**Written task:**
Present the listing below as a Markdown table with two columns, No. and Text, giving each line its own numbered row and omitting blank lines.

--- BEGIN Record list ---

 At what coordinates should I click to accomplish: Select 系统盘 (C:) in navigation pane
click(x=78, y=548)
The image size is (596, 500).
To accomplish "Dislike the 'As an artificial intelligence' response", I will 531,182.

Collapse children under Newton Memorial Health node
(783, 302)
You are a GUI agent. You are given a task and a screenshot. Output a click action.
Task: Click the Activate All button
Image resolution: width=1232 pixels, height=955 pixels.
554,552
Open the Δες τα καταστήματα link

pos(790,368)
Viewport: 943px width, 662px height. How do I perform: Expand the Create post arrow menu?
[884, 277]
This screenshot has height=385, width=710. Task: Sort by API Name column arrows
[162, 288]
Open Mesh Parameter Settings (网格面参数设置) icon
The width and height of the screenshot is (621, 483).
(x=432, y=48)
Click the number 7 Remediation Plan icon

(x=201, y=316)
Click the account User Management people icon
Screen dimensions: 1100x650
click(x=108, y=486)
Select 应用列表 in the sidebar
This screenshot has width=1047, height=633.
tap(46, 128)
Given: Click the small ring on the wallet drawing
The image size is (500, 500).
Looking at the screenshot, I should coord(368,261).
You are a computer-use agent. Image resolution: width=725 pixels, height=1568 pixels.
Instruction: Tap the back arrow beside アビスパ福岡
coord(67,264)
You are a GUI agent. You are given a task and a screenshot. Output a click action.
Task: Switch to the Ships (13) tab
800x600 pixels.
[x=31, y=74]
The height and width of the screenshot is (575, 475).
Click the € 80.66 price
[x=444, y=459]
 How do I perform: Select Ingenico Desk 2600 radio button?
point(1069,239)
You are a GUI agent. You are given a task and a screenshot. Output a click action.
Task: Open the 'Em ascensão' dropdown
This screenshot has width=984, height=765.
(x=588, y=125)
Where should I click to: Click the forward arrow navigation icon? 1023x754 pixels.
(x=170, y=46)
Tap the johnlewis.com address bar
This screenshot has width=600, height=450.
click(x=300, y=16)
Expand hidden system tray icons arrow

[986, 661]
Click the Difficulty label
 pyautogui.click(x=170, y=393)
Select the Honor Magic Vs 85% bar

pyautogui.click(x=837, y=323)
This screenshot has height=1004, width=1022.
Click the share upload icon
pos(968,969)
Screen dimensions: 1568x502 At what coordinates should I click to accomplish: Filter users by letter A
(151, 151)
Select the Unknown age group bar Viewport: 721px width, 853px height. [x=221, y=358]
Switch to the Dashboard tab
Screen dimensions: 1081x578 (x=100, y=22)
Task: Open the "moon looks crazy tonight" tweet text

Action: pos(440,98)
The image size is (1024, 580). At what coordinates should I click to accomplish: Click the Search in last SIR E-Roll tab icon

--- END Record list ---

**Answer to the task:**
| No. | Text |
|---|---|
| 1 |  At what coordinates should I click to accomplish: Select 系统盘 (C:) in navigation pane |
| 2 | click(x=78, y=548) |
| 3 | The image size is (596, 500). |
| 4 | To accomplish "Dislike the 'As an artificial intelligence' response", I will 531,182. |
| 5 | Collapse children under Newton Memorial Health node |
| 6 | (783, 302) |
| 7 | You are a GUI agent. You are given a task and a screenshot. Output a click action. |
| 8 | Task: Click the Activate All button |
| 9 | Image resolution: width=1232 pixels, height=955 pixels. |
| 10 | 554,552 |
| 11 | Open the Δες τα καταστήματα link |
| 12 | pos(790,368) |
| 13 | Viewport: 943px width, 662px height. How do I perform: Expand the Create post arrow menu? |
| 14 | [884, 277] |
| 15 | This screenshot has height=385, width=710. Task: Sort by API Name column arrows |
| 16 | [162, 288] |
| 17 | Open Mesh Parameter Settings (网格面参数设置) icon |
| 18 | The width and height of the screenshot is (621, 483). |
| 19 | (x=432, y=48) |
| 20 | Click the number 7 Remediation Plan icon |
| 21 | (x=201, y=316) |
| 22 | Click the account User Management people icon |
| 23 | Screen dimensions: 1100x650 |
| 24 | click(x=108, y=486) |
| 25 | Select 应用列表 in the sidebar |
| 26 | This screenshot has width=1047, height=633. |
| 27 | tap(46, 128) |
| 28 | Given: Click the small ring on the wallet drawing |
| 29 | The image size is (500, 500). |
| 30 | Looking at the screenshot, I should coord(368,261). |
| 31 | You are a computer-use agent. Image resolution: width=725 pixels, height=1568 pixels. |
| 32 | Instruction: Tap the back arrow beside アビスパ福岡 |
| 33 | coord(67,264) |
| 34 | You are a GUI agent. You are given a task and a screenshot. Output a click action. |
| 35 | Task: Switch to the Ships (13) tab |
| 36 | 800x600 pixels. |
| 37 | [x=31, y=74] |
| 38 | The height and width of the screenshot is (575, 475). |
| 39 | Click the € 80.66 price |
| 40 | [x=444, y=459] |
| 41 |  How do I perform: Select Ingenico Desk 2600 radio button? |
| 42 | point(1069,239) |
| 43 | You are a GUI agent. You are given a task and a screenshot. Output a click action. |
| 44 | Task: Open the 'Em ascensão' dropdown |
| 45 | This screenshot has width=984, height=765. |
| 46 | (x=588, y=125) |
| 47 | Where should I click to: Click the forward arrow navigation icon? 1023x754 pixels. |
| 48 | (x=170, y=46) |
| 49 | Tap the johnlewis.com address bar |
| 50 | This screenshot has width=600, height=450. |
| 51 | click(x=300, y=16) |
| 52 | Expand hidden system tray icons arrow |
| 53 | [986, 661] |
| 54 | Click the Difficulty label |
| 55 |  pyautogui.click(x=170, y=393) |
| 56 | Select the Honor Magic Vs 85% bar |
| 57 | pyautogui.click(x=837, y=323) |
| 58 | This screenshot has height=1004, width=1022. |
| 59 | Click the share upload icon |
| 60 | pos(968,969) |
| 61 | Screen dimensions: 1568x502 At what coordinates should I click to accomplish: Filter users by letter A |
| 62 | (151, 151) |
| 63 | Select the Unknown age group bar Viewport: 721px width, 853px height. [x=221, y=358] |
| 64 | Switch to the Dashboard tab |
| 65 | Screen dimensions: 1081x578 (x=100, y=22) |
| 66 | Task: Open the "moon looks crazy tonight" tweet text |
| 67 | Action: pos(440,98) |
| 68 | The image size is (1024, 580). At what coordinates should I click to accomplish: Click the Search in last SIR E-Roll tab icon |